Stored items:
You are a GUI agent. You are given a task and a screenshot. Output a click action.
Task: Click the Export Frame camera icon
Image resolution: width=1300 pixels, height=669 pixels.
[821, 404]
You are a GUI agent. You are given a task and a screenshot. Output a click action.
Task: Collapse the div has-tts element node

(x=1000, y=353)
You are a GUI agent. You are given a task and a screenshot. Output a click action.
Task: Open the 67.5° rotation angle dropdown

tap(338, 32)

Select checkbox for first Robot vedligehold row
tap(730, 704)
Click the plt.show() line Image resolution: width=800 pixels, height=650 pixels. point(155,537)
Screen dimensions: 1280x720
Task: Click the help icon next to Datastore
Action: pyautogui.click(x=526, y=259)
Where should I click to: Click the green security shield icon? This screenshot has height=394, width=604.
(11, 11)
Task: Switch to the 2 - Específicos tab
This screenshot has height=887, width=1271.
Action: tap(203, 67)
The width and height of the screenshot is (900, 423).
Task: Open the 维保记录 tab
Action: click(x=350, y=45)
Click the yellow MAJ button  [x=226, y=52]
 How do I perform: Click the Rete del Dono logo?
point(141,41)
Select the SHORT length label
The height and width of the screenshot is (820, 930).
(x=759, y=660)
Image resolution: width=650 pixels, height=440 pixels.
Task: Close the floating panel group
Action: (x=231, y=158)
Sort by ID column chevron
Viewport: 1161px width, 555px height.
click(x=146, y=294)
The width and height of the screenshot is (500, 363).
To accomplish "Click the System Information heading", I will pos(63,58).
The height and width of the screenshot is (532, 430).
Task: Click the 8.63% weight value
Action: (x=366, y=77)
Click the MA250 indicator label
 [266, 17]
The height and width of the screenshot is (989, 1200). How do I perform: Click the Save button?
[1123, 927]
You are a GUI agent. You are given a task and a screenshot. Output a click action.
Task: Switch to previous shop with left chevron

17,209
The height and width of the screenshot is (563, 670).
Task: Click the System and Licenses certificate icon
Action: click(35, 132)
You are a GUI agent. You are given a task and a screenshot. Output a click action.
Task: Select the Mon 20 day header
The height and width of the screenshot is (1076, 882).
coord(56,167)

(Activity): The records above must be repeated exactly, every one of them.

(Solution to the exercise):
You are a GUI agent. You are given a task and a screenshot. Output a click action.
Task: Click the Export Frame camera icon
Image resolution: width=1300 pixels, height=669 pixels.
[821, 404]
You are a GUI agent. You are given a task and a screenshot. Output a click action.
Task: Collapse the div has-tts element node

(x=1000, y=353)
You are a GUI agent. You are given a task and a screenshot. Output a click action.
Task: Open the 67.5° rotation angle dropdown

tap(338, 32)

Select checkbox for first Robot vedligehold row
tap(730, 704)
Click the plt.show() line Image resolution: width=800 pixels, height=650 pixels. point(155,537)
Screen dimensions: 1280x720
Task: Click the help icon next to Datastore
Action: pyautogui.click(x=526, y=259)
Where should I click to: Click the green security shield icon? This screenshot has height=394, width=604.
(11, 11)
Task: Switch to the 2 - Específicos tab
This screenshot has height=887, width=1271.
Action: tap(203, 67)
The width and height of the screenshot is (900, 423).
Task: Open the 维保记录 tab
Action: click(x=350, y=45)
Click the yellow MAJ button  [x=226, y=52]
 How do I perform: Click the Rete del Dono logo?
point(141,41)
Select the SHORT length label
The height and width of the screenshot is (820, 930).
(x=759, y=660)
Image resolution: width=650 pixels, height=440 pixels.
Task: Close the floating panel group
Action: (x=231, y=158)
Sort by ID column chevron
Viewport: 1161px width, 555px height.
click(x=146, y=294)
The width and height of the screenshot is (500, 363).
To accomplish "Click the System Information heading", I will pos(63,58).
The height and width of the screenshot is (532, 430).
Task: Click the 8.63% weight value
Action: (x=366, y=77)
Click the MA250 indicator label
 [266, 17]
The height and width of the screenshot is (989, 1200). How do I perform: Click the Save button?
[1123, 927]
You are a GUI agent. You are given a task and a screenshot. Output a click action.
Task: Switch to previous shop with left chevron

17,209
The height and width of the screenshot is (563, 670).
Task: Click the System and Licenses certificate icon
Action: click(35, 132)
You are a GUI agent. You are given a task and a screenshot. Output a click action.
Task: Select the Mon 20 day header
The height and width of the screenshot is (1076, 882).
coord(56,167)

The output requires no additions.